### Objective
Rewrite the material below as a numbered list, omitting any blank lines.

-------- Available records

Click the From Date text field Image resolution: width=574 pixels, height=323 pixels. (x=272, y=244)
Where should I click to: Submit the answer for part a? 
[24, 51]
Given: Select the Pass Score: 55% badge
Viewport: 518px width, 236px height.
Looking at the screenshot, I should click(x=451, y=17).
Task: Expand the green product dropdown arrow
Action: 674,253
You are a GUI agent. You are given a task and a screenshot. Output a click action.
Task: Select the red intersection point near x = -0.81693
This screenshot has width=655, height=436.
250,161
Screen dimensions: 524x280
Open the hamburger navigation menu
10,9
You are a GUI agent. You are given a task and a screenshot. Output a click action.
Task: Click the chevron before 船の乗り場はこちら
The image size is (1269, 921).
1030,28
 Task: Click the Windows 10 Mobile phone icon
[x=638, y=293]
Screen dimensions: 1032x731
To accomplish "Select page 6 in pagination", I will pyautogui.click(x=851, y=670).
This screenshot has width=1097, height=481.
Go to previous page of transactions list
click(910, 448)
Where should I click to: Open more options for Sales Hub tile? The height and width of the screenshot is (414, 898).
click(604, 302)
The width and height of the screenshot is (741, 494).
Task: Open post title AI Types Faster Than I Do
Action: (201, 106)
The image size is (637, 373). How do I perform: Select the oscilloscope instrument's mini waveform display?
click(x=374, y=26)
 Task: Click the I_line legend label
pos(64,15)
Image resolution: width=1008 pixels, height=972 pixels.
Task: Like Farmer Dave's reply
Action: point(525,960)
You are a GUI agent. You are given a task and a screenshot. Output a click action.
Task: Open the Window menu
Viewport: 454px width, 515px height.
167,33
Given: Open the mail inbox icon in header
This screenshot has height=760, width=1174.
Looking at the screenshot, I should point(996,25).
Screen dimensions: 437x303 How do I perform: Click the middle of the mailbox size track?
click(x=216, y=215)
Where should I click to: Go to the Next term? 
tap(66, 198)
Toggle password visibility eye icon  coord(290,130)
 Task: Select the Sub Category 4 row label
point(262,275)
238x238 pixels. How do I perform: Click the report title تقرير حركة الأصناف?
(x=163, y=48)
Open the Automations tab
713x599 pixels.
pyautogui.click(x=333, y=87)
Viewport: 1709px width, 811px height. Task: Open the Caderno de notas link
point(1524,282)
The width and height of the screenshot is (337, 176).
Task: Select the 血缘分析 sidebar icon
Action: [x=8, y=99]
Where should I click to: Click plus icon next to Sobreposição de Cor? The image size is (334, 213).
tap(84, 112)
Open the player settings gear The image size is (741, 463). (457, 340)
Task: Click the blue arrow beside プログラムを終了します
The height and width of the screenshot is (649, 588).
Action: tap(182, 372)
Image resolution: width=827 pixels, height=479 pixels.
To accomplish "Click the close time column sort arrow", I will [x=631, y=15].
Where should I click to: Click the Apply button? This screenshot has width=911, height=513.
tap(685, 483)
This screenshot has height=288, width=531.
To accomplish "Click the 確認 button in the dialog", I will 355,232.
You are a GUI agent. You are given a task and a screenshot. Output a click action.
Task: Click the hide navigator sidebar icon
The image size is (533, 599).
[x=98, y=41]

----------------

### Solved problem
1. Click the From Date text field Image resolution: width=574 pixels, height=323 pixels. (x=272, y=244)
2. Where should I click to: Submit the answer for part a? 
3. [24, 51]
4. Given: Select the Pass Score: 55% badge
5. Viewport: 518px width, 236px height.
6. Looking at the screenshot, I should click(x=451, y=17).
7. Task: Expand the green product dropdown arrow
8. Action: 674,253
9. You are a GUI agent. You are given a task and a screenshot. Output a click action.
10. Task: Select the red intersection point near x = -0.81693
11. This screenshot has width=655, height=436.
12. 250,161
13. Screen dimensions: 524x280
14. Open the hamburger navigation menu
15. 10,9
16. You are a GUI agent. You are given a task and a screenshot. Output a click action.
17. Task: Click the chevron before 船の乗り場はこちら
18. The image size is (1269, 921).
19. 1030,28
20.  Task: Click the Windows 10 Mobile phone icon
21. [x=638, y=293]
22. Screen dimensions: 1032x731
23. To accomplish "Select page 6 in pagination", I will pyautogui.click(x=851, y=670).
24. This screenshot has width=1097, height=481.
25. Go to previous page of transactions list
26. click(910, 448)
27. Where should I click to: Open more options for Sales Hub tile? The height and width of the screenshot is (414, 898).
28. click(604, 302)
29. The width and height of the screenshot is (741, 494).
30. Task: Open post title AI Types Faster Than I Do
31. Action: (201, 106)
32. The image size is (637, 373). How do I perform: Select the oscilloscope instrument's mini waveform display?
33. click(x=374, y=26)
34.  Task: Click the I_line legend label
35. pos(64,15)
36. Image resolution: width=1008 pixels, height=972 pixels.
37. Task: Like Farmer Dave's reply
38. Action: point(525,960)
39. You are a GUI agent. You are given a task and a screenshot. Output a click action.
40. Task: Open the Window menu
41. Viewport: 454px width, 515px height.
42. 167,33
43. Given: Open the mail inbox icon in header
44. This screenshot has height=760, width=1174.
45. Looking at the screenshot, I should point(996,25).
46. Screen dimensions: 437x303 How do I perform: Click the middle of the mailbox size track?
47. click(x=216, y=215)
48. Where should I click to: Go to the Next term? 
49. tap(66, 198)
50. Toggle password visibility eye icon  coord(290,130)
51.  Task: Select the Sub Category 4 row label
52. point(262,275)
53. 238x238 pixels. How do I perform: Click the report title تقرير حركة الأصناف?
54. (x=163, y=48)
55. Open the Automations tab
56. 713x599 pixels.
57. pyautogui.click(x=333, y=87)
58. Viewport: 1709px width, 811px height. Task: Open the Caderno de notas link
59. point(1524,282)
60. The width and height of the screenshot is (337, 176).
61. Task: Select the 血缘分析 sidebar icon
62. Action: [x=8, y=99]
63. Where should I click to: Click plus icon next to Sobreposição de Cor? The image size is (334, 213).
64. tap(84, 112)
65. Open the player settings gear The image size is (741, 463). (457, 340)
66. Task: Click the blue arrow beside プログラムを終了します
67. The height and width of the screenshot is (649, 588).
68. Action: tap(182, 372)
69. Image resolution: width=827 pixels, height=479 pixels.
70. To accomplish "Click the close time column sort arrow", I will [x=631, y=15].
71. Where should I click to: Click the Apply button? This screenshot has width=911, height=513.
72. tap(685, 483)
73. This screenshot has height=288, width=531.
74. To accomplish "Click the 確認 button in the dialog", I will 355,232.
75. You are a GUI agent. You are given a task and a screenshot. Output a click action.
76. Task: Click the hide navigator sidebar icon
77. The image size is (533, 599).
78. [x=98, y=41]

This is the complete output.